The state budget cannot shoulder all these demands when fiscal space must also prioritize social welfare, national defense and macroeconomic stability.

As the Government and policymakers seek ways to mobilize off-budget resources for infrastructure, BT projects should be viewed as a public finance instrument rather than merely a governance risk.

According to experts, legal regulations have undergone many changes to control the risks of BT projects. The legal framework has been adjusted towards tightening the process and increasing transparency about the use of land funds and public assets when paying BT investors.

First, an important turning point was the enactment of the 2020 PPP Law. When this law took effect, BT contracts no longer belonged to the group of PPP contracts applied to new projects. This was not the “death” of BT, but a temporary suspension to review and restructure the legal mechanism, avoiding the repetition of previous inadequacies when BT operated in a legal environment that was not tight enough.

Second, the biggest risk of BT in the past was directly related to using land funds to pay investors. This issue is now strictly controlled by the 2024 Land Law, which clearly stipulates the principle: all land funds used for payment must be valued according to the market mechanism.

Along with that, the 2017 Law on Management and Use of Public Assets and guiding decrees have added mandatory regulations on independent price appraisal, auditing, and public disclosure of public asset use plans to pay investors. This helps significantly limit the risk of undervaluing public assets if the process is implemented correctly.

Another important change point is the strengthened monitoring role at many levels. The post-audit mechanism is now much more rigorous than in the previous period, making the legal risk for implementers higher if they violate regulations.

Removing the bottlenecks of land valuation, payment mechanisms

The principle of “equivalent value” has been clearly stipulated in Decree 257/2025/ND-CP.

Of course, valuation needs to consider many possible impacts; if land valuation is too high, the state itself will push up land prices in the market, making it increasingly difficult for people to access housing. The experience of some countries is that instead of high land valuation, taxes are increased to have long-term revenue.

“When land prices do not correctly reflect market prices, the entire philosophy of BT value exchange is distorted: the State risks losing public assets, while investors doubt the transparency of the project. Therefore, to make BT operate healthily again, the problem of valuation must be thoroughly resolved,” Nhan said. 

The current foundation is the new legal framework from the 2024 Land Law, which has fundamentally changed land valuation thinking: abolishing the land price frame mechanism, while innovating the method of building land price frameworks according to market principles based on actual transaction data, land databases, and standardized appraisal methods. 

There are still concerns that BT projects lack a fully unified mechanism for determining infrastructure construction costs, creating the need for more transparent and realistic cost-control tools.

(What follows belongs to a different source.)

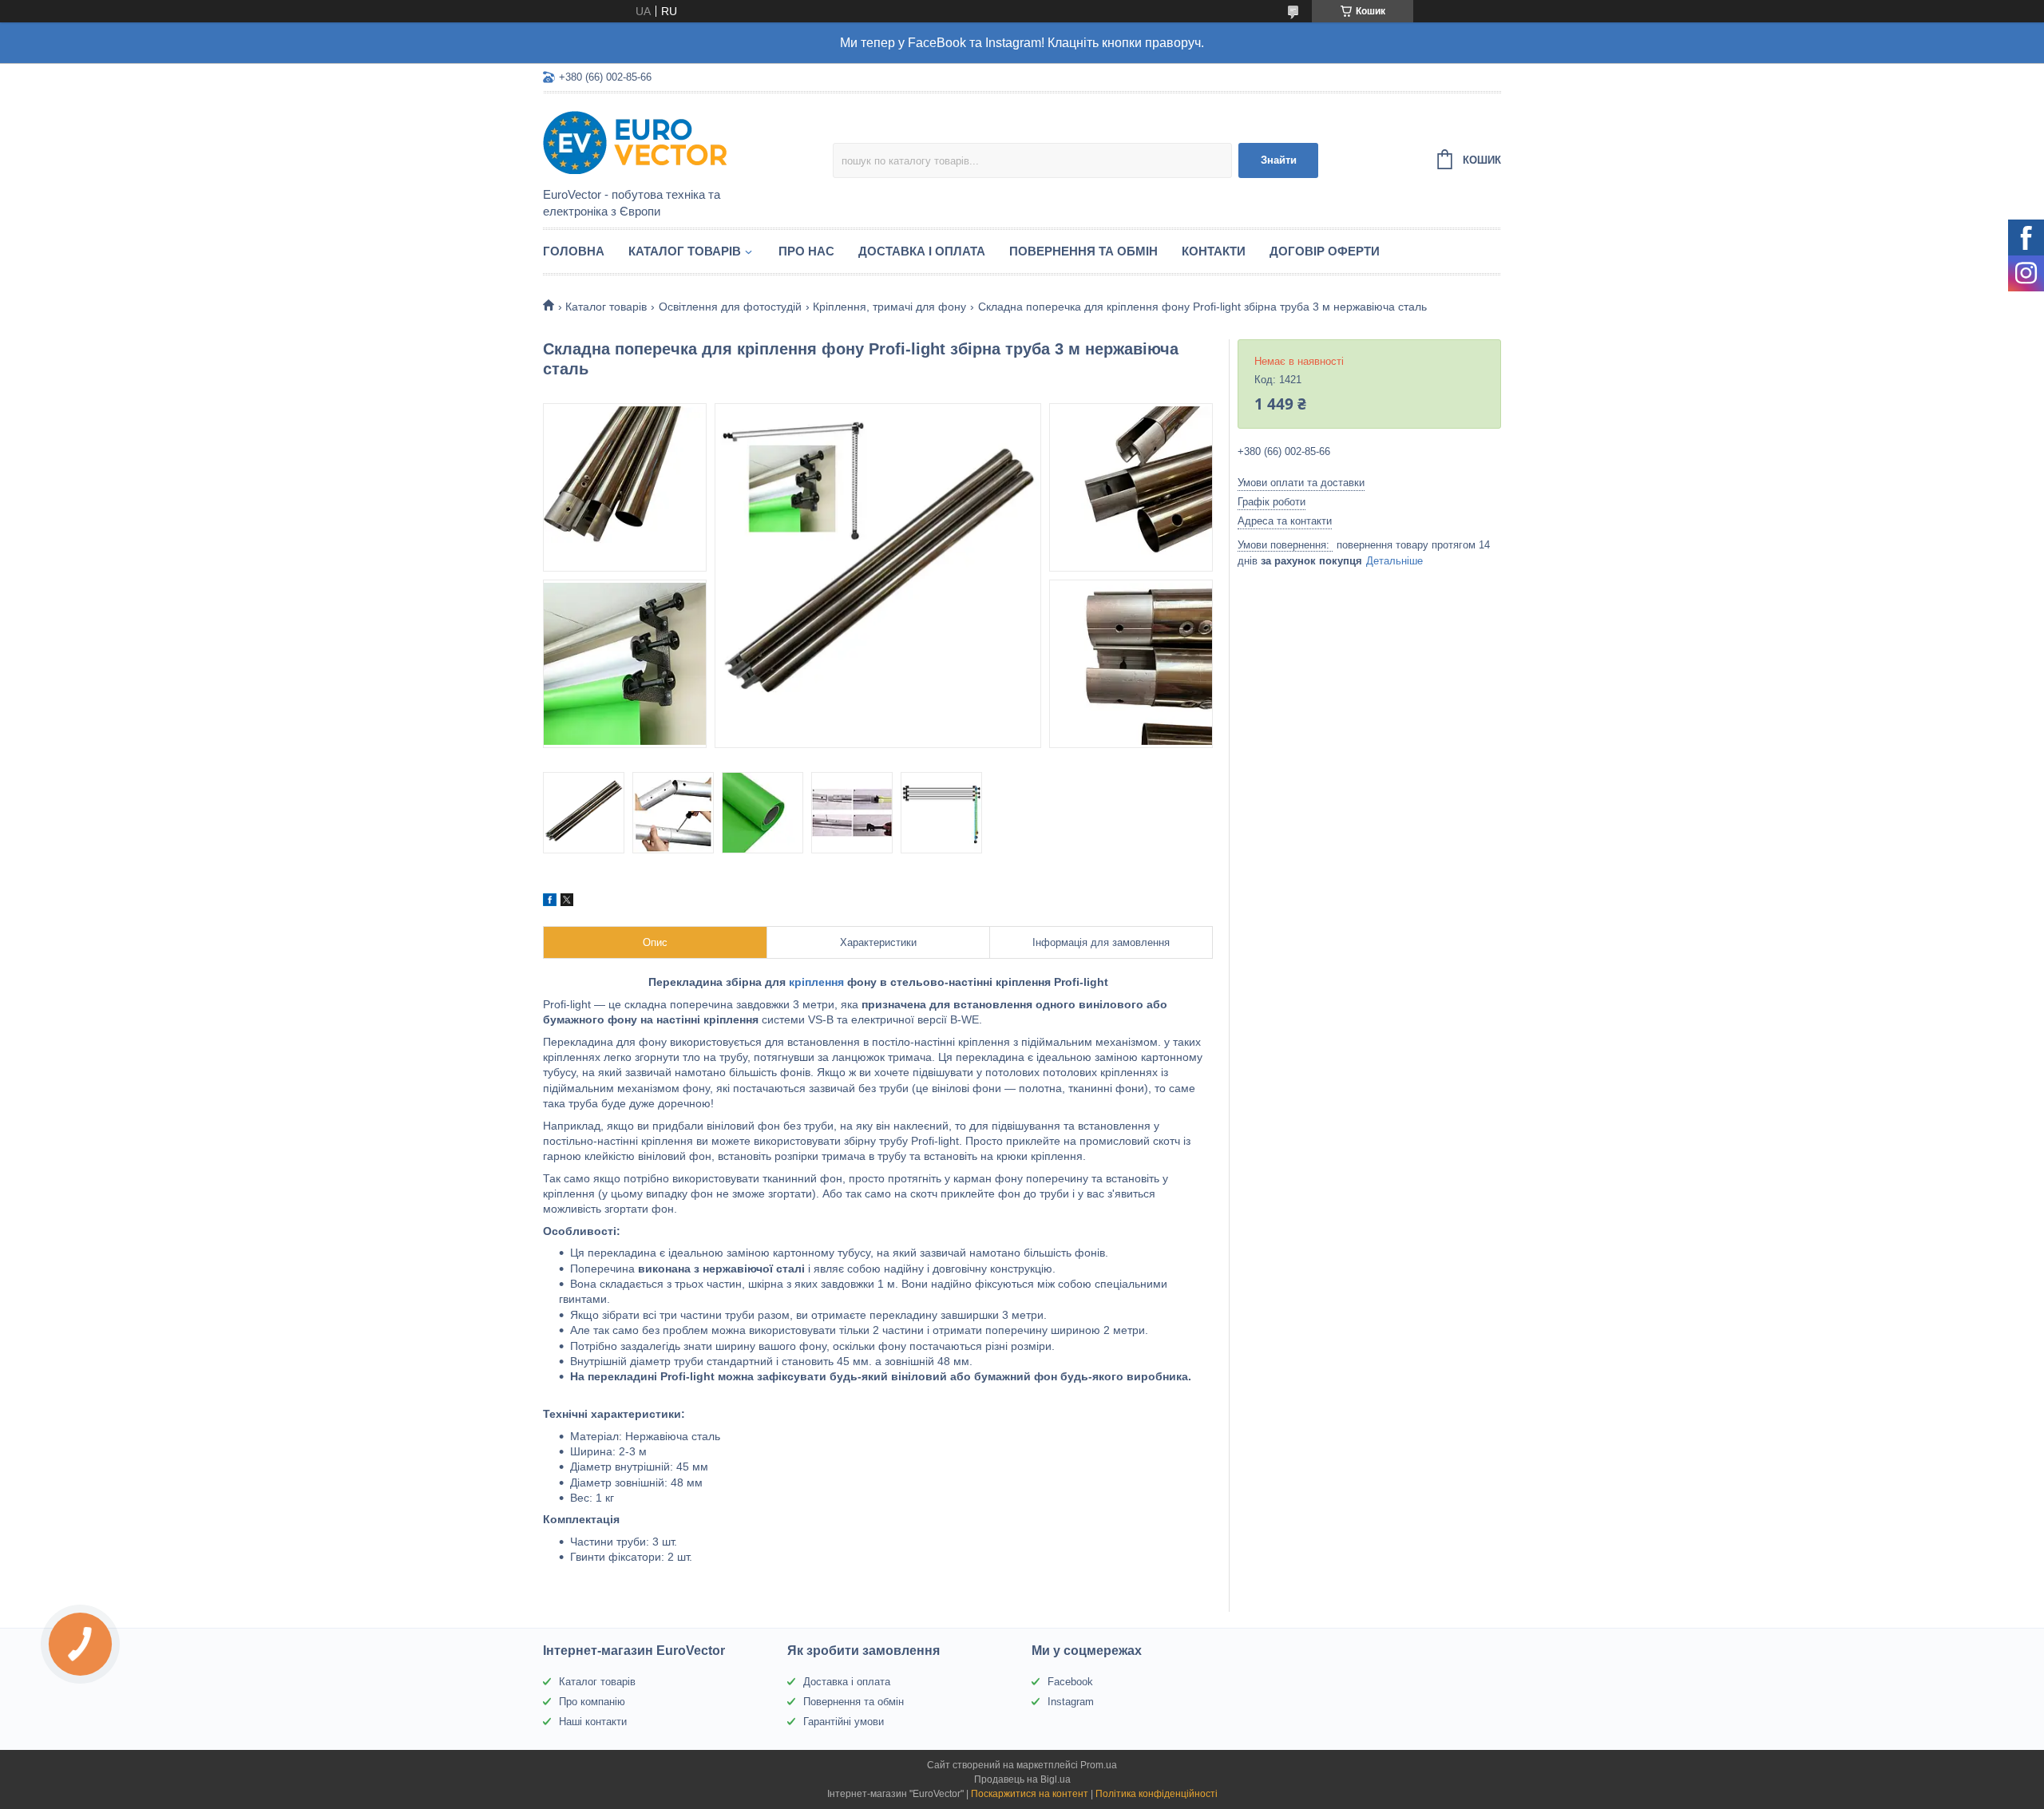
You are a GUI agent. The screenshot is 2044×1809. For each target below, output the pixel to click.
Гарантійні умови (843, 1722)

According to Nhan, the claim that “there is no unified mechanism for determining construction costs in BT projects” has merit when looking back at earlier periods. When project costs were not controlled according to market standards and clear technical criteria, the exchange mechanism between “infrastructure value” and “land value” became highly vulnerable to distortions.

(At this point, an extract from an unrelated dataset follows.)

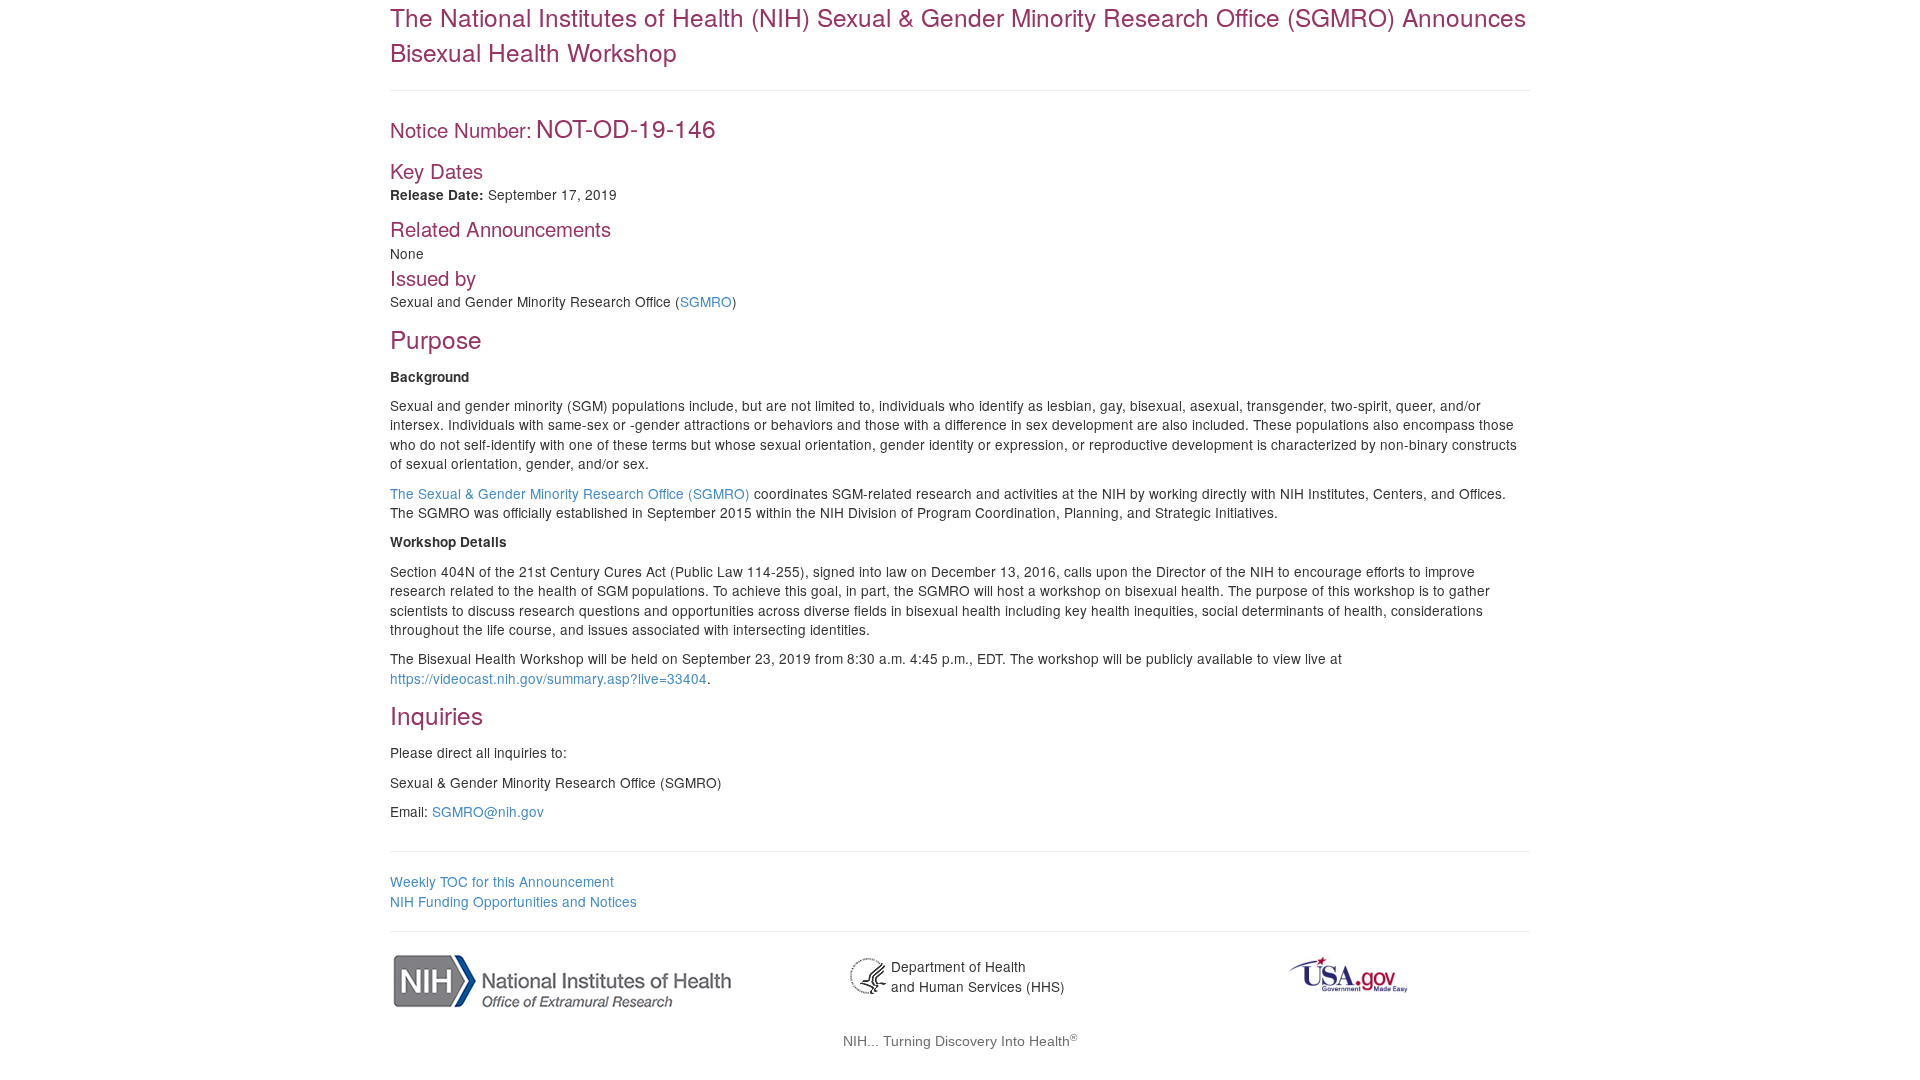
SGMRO (706, 301)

“To make BT transparent, it is not enough to value land properly, infrastructure itself must also be valued correctly,” he said.

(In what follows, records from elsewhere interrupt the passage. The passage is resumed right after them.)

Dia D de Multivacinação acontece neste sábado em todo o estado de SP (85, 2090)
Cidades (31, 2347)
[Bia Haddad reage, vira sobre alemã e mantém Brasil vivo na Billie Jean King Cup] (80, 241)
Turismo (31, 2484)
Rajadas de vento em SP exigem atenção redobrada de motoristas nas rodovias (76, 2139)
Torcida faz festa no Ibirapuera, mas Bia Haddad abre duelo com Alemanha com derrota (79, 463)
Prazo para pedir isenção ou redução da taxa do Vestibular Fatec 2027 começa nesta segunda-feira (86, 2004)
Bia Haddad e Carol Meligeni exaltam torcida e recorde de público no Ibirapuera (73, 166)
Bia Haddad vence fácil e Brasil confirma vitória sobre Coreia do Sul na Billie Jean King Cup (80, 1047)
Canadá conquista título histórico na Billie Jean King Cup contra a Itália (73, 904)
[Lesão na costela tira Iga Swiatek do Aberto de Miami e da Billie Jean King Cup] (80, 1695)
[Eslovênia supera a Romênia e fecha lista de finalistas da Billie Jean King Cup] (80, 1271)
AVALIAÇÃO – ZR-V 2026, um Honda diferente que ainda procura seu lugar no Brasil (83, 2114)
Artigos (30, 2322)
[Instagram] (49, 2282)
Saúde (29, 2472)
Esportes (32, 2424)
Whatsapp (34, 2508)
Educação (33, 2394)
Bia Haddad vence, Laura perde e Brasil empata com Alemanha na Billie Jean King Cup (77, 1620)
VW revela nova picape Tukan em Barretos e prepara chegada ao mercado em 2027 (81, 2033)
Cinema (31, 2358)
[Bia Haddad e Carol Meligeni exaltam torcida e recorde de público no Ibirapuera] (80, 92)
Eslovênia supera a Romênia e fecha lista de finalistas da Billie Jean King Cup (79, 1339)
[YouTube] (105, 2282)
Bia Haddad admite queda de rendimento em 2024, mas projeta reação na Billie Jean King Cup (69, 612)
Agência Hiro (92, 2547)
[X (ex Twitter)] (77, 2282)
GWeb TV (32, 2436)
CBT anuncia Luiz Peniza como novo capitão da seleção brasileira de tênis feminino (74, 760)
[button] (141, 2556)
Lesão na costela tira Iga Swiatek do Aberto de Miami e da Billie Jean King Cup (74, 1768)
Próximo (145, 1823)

Nhan argued that the legal foundation for controlling construction costs is now more complete, especially following the 2014 Construction Law, amended in 2020, along with the system of cost norms, pricing frameworks and investment benchmarks regularly issued and updated by the Ministry of Construction.

He believes that BT costs should be controlled from the project preparation stage through standardized investment benchmarks. Every BT project should be compared against standard investment costs for each category, such as urban roads, bridges, hospitals or schools. Projects exceeding benchmark thresholds must provide independent technical explanations.